Rating: NR | Runtime: 22 minutes | Release Date: September 1st, 2016 (USA)
Studio: The New York Times
Director(s): Daphne Matziaraki

“Did Dad get on the boat?”

While Trump’s administration unconstitutionally discriminates against Muslims from countries he doesn’t do business with, heroes are risking their lives to protect those who need protecting. One of these is Kyriakos Papadopoulos, a Greek Coast Guard captain from the island of Lebos who goes out into the choppy waters of the Aegean Sea to rescue refugees braving the four-mile distance from Turkey. He says that they go out every hour to pull in about two hundred innocent survivors of war, the numbers adding up to around 600,000 between 2015 and 2016 alone. Smugglers take their money, put them on boats they know won’t protect against the waves, and send them away. If not for Kyriakos and the others, these 600,000 would all be dead.

As a citizen in the background yells towards the end—during the latest ship to shore journey of shivering cold survivors amongst a couple dead—the world needs to see what’s happening. They cannot keep doing this alone. This is where director Daphne Matziaraki enters, her film 4.1 Miles an uncensored look at the never quite fast enough operations rolling out hour upon hour. She’s in the helm beside Kyriakos as he orders his men to get ropes ready. She’s on the deck as bodies are lifted aboard and pushed back to make room, children and adults screaming to see if their families made it too. Whether on land at a seaside lunch spot or on his vessel, the sadness in Kyriakos’ eyes is unavoidable.

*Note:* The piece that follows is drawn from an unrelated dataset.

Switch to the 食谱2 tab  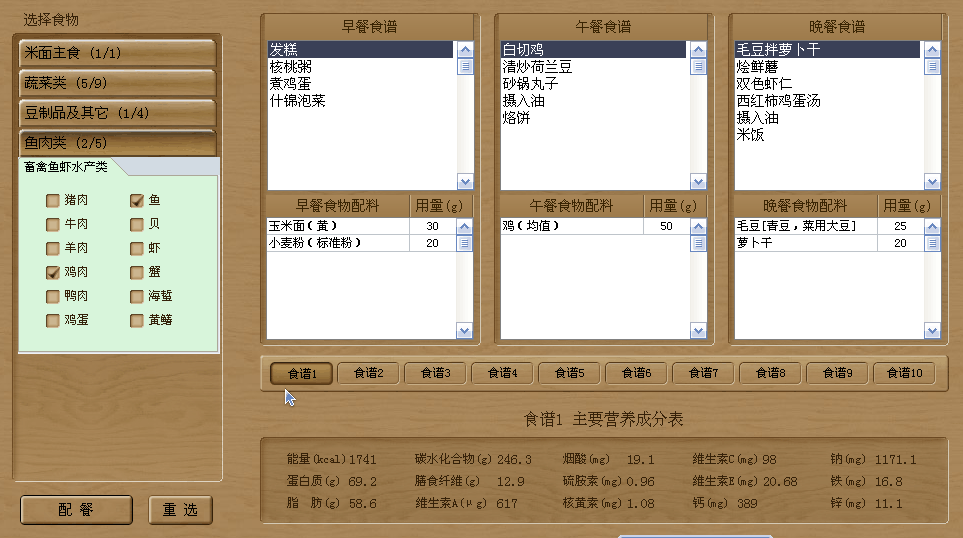point(368,373)
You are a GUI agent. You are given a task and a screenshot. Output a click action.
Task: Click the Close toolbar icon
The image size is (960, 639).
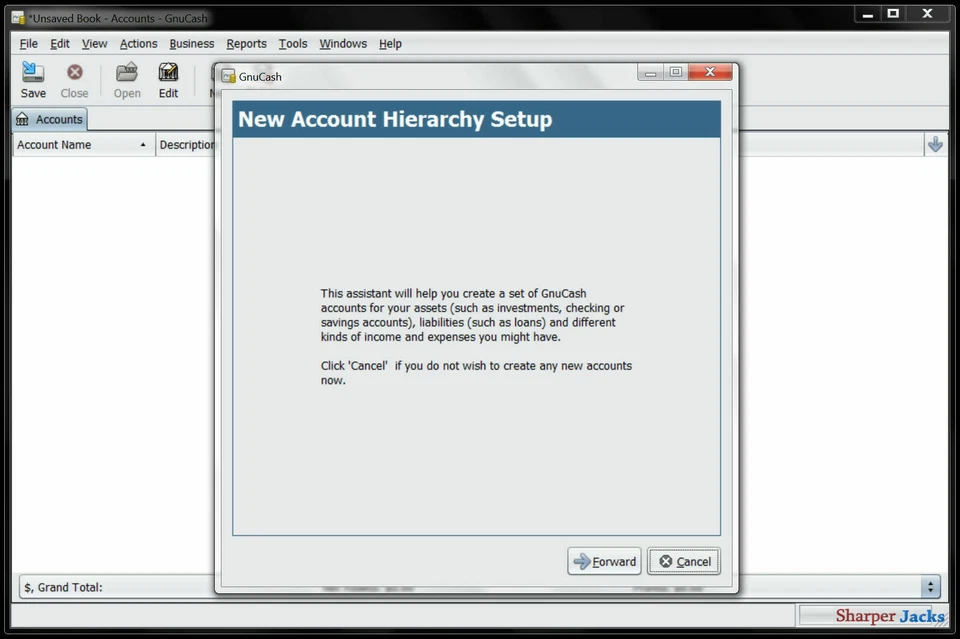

Because no matter how many he saves by going out at the drop of a dime once the helicopter radios in, questions about those he can’t will linger. He’s become a general in a war he isn’t fighting, a savior of people whose language he cannot even understand. This wasn’t in the job description and yet he does it because it’s the right thing to do. Lebos can’t feasibly support all these refugees and who knows what the Greek government does with them once they’ve been interviewed and accounted for, but that’s just white noise when the only thought in the moment is making sure no one dies. It’s hard not to imagine Trump on that boat in Kyriakos’ place simply watching as they drown.